What the task asks » Where a line holds the word "computer", copy that line from the data below.

Top of Source records

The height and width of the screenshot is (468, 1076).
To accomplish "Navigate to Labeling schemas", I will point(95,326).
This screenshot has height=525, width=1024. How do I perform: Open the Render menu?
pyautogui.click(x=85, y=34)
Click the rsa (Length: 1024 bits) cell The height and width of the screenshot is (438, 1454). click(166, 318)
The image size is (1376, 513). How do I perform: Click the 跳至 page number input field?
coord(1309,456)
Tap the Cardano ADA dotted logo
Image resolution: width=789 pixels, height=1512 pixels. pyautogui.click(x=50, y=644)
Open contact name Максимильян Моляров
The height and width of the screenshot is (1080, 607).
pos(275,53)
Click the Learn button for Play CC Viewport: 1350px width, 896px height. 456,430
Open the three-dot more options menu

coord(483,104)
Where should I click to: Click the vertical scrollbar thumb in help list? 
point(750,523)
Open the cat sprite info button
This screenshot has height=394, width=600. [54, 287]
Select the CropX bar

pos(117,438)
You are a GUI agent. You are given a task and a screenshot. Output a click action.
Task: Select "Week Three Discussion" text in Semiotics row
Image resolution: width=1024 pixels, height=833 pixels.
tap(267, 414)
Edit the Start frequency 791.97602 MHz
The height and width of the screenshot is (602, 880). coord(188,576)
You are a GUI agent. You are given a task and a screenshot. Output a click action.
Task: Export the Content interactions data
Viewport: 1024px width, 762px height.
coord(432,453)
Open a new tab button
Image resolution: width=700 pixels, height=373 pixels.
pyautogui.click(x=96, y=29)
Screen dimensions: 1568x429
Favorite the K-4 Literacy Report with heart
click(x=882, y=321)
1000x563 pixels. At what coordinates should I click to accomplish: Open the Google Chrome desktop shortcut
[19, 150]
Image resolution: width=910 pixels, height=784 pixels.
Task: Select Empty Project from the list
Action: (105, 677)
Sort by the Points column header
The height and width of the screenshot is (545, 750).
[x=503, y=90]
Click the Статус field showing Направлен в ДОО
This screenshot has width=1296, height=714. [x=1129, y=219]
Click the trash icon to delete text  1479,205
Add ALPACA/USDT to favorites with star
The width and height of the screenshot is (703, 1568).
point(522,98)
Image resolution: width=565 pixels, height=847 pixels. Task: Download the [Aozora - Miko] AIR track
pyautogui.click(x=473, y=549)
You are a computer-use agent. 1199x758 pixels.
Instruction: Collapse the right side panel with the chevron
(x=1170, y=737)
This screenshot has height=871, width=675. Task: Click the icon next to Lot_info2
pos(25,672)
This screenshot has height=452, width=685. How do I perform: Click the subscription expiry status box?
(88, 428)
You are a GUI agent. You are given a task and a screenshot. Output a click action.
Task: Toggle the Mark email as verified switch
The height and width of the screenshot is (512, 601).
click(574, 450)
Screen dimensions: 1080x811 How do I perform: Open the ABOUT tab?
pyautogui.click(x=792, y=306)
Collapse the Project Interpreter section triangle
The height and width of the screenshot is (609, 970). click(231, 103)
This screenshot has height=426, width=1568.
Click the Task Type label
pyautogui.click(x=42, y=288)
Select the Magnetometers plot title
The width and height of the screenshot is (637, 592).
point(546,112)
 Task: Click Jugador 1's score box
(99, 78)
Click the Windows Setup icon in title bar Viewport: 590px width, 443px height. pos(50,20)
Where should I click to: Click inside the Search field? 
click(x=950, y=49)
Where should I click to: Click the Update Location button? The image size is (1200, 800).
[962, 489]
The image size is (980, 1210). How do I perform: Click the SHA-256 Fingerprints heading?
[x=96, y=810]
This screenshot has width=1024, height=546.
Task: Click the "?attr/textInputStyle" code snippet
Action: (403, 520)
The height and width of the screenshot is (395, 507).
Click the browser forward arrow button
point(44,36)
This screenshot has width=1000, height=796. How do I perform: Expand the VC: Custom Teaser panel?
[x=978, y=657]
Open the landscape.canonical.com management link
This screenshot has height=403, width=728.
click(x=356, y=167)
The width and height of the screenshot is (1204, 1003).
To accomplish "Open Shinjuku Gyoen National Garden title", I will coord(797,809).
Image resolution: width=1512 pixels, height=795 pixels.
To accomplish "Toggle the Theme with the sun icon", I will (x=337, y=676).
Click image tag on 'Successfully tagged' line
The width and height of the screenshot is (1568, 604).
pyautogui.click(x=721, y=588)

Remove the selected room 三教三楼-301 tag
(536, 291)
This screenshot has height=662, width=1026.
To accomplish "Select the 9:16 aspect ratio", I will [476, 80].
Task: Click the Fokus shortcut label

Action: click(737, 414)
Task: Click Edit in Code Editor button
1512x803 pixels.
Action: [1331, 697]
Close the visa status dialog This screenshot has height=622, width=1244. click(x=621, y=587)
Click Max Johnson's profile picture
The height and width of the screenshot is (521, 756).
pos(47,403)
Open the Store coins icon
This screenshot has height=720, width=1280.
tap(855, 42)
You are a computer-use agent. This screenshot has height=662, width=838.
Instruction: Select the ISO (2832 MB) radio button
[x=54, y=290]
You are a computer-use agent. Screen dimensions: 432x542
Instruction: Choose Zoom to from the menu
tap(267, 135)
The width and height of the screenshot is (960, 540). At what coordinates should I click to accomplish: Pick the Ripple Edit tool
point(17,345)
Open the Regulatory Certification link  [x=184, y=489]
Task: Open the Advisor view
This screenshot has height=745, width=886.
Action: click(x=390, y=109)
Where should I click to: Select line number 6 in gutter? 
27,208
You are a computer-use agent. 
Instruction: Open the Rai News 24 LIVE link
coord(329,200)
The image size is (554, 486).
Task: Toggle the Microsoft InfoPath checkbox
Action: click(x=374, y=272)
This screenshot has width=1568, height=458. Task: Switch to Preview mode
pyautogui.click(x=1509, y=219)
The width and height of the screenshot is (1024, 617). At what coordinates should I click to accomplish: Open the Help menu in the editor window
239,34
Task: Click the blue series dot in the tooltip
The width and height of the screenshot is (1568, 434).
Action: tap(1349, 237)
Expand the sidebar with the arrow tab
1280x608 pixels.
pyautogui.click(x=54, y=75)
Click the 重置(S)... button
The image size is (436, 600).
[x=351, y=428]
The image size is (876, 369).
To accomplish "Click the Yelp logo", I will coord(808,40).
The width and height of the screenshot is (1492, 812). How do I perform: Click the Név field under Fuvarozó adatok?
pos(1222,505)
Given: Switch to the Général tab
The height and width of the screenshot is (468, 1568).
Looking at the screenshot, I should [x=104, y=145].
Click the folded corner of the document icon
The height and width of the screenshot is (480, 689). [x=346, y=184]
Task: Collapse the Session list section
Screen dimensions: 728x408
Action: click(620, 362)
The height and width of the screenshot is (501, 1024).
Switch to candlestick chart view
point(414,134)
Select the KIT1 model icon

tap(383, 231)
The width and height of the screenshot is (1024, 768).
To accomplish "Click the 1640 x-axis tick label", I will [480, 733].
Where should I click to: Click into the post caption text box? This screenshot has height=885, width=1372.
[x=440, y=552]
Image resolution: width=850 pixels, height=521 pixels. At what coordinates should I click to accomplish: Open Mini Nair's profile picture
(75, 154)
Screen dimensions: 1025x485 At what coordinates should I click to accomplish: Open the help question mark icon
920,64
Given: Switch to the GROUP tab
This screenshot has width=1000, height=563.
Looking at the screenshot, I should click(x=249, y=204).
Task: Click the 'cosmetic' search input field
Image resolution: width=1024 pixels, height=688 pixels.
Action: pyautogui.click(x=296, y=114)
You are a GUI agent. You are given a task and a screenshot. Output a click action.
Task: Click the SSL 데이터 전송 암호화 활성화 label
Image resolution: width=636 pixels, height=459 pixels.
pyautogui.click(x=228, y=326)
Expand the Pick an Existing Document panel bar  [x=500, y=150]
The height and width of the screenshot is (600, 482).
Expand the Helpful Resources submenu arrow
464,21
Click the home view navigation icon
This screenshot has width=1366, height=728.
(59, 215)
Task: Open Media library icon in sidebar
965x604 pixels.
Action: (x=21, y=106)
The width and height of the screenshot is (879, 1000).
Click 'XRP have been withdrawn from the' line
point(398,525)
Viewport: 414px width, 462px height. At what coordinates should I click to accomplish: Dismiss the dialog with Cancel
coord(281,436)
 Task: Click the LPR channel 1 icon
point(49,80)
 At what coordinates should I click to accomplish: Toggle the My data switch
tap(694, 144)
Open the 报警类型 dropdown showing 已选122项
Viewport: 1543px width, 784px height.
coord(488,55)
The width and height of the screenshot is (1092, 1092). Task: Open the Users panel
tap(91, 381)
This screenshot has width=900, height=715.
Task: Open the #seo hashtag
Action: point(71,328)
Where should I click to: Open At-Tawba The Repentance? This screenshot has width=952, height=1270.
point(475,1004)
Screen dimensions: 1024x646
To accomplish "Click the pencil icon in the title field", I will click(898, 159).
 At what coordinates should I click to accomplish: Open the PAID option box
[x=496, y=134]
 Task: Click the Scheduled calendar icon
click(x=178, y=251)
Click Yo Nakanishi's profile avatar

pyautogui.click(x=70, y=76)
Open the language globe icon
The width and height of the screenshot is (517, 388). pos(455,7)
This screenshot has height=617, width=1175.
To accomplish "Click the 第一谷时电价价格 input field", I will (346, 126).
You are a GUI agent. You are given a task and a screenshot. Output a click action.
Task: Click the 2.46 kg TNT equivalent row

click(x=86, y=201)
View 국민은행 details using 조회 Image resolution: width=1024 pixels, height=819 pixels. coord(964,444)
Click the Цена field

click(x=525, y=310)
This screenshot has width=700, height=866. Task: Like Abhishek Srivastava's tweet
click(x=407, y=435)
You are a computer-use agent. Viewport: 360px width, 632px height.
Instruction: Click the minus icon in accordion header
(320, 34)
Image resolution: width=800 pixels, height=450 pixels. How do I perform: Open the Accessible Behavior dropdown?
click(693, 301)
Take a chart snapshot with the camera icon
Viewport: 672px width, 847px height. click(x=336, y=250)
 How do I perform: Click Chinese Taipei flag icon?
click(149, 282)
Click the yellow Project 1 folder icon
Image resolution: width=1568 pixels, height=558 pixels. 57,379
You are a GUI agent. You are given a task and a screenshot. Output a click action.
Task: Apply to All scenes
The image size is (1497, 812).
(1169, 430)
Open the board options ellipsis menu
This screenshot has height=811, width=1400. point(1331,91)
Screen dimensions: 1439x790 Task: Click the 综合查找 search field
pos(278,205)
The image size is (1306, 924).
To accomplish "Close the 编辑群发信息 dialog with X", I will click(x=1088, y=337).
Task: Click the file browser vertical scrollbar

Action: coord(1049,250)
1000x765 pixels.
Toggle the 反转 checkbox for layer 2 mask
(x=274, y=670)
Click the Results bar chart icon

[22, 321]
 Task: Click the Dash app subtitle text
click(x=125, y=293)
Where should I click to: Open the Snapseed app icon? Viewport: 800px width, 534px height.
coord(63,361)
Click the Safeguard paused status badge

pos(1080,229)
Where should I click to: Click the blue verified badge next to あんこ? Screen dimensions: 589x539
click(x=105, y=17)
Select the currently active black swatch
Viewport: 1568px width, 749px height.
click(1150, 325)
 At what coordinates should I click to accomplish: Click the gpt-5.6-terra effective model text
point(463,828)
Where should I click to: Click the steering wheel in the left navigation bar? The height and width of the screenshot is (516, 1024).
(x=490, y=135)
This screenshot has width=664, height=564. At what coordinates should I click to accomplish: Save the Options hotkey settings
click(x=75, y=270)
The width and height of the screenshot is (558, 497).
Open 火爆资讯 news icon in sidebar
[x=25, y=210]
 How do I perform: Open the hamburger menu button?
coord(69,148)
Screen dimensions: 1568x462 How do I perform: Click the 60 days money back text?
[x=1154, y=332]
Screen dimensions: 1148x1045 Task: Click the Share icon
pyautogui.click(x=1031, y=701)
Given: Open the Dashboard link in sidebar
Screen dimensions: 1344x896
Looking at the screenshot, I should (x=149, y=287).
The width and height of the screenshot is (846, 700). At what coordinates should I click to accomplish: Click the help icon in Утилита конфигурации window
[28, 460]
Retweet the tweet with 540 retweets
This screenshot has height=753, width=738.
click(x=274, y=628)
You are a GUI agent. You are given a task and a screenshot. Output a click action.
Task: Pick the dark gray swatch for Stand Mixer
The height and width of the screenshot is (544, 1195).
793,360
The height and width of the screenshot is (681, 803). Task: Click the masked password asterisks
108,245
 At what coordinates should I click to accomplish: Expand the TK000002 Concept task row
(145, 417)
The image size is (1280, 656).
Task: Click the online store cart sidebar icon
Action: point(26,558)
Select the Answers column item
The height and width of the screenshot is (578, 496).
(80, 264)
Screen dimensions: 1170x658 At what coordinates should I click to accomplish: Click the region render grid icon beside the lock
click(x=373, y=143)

Bottom of Source records

Exercise output »
You are a computer-use agent. 1199x758 pixels.
You are a computer-use agent. This screenshot has height=662, width=838.
You are a computer-use agent. Screen dimensions: 432x542
You are a computer-use agent. 
You are a computer-use agent. Viewport: 360px width, 632px height.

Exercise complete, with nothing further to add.